3.2. Drosophila USP14 Regulates the Degradation of Mutant A1AT Variants

Proteasome aids the ER quality control by degrading misfolded proteins in the ER lumen. To investigate whether Drosophila USP14 degrades ERAD substrates, we examined the effect of USP14 on the degradation of the misfolded alpha 1-antitrypsin variants ATZ and NHK, which are well-known ERAD substrates.
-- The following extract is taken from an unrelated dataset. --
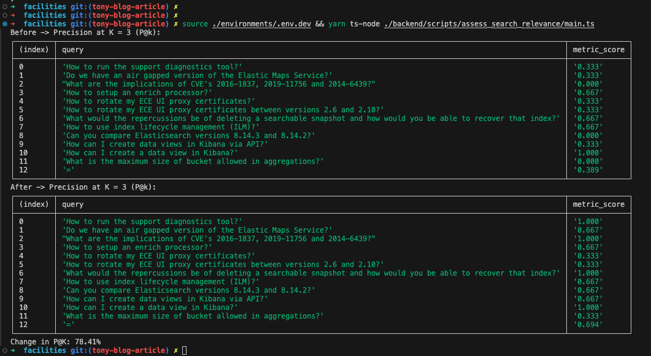Click the hollow command marker on the bottom prompt line

(x=5, y=350)
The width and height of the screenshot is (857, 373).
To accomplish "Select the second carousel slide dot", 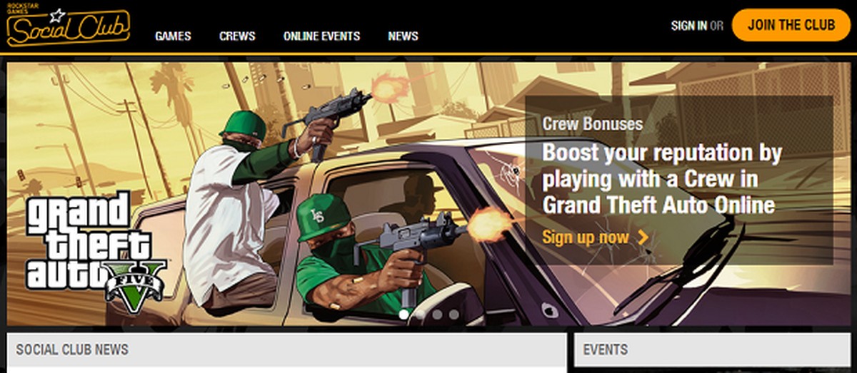I will (421, 314).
However, the two alleles of A1AT show different biochemical characteristics as NHK activates xbp1 mRNA splicing while ATZ variants do not activate UPR [10,23].
The expression of NHK increased in response to USP14 overexpression in Drosophila S2 cells (Figure 2A). However, the overexpression of Drosophila USP14 did not affect the expression of ATZ variants in Drosophila S2 cells. These findings indicate that Drosophila USP14 is not involved in the degradation of misfolded ATZ variants. In addition, we downregulated the expression of USP14 in Drosophila S2 cells using dsRNA against USP14; NHK degradation was accelerated upon USP14 knockdown. However, this knockdown did not affect the stability of the ATZ variants (Figure 2B). There were no changes in the mRNA levels of NHK or ATZ in USP14 overexpression or knockdown conditions (Figure 2A,B, RT-PCR). Subsequently, a co-immunoprecipitation assay was performed to test whether USP14 interacts with either the NHK or ATZ variant. As shown in Figure 2C, the interaction between NHK and USP14 was readily detected when NHK and HA-tagged USP14 were co-expressed in Drosophila S2 cells. Consistent with the weak effect of USP14 on the ATZ level, the interaction between ATZ and HA-tagged USP14 was negligible (Figure 2C). Taken together, these findings indicate the substrate specificity of Drosophila USP14 that may regulate protein stability.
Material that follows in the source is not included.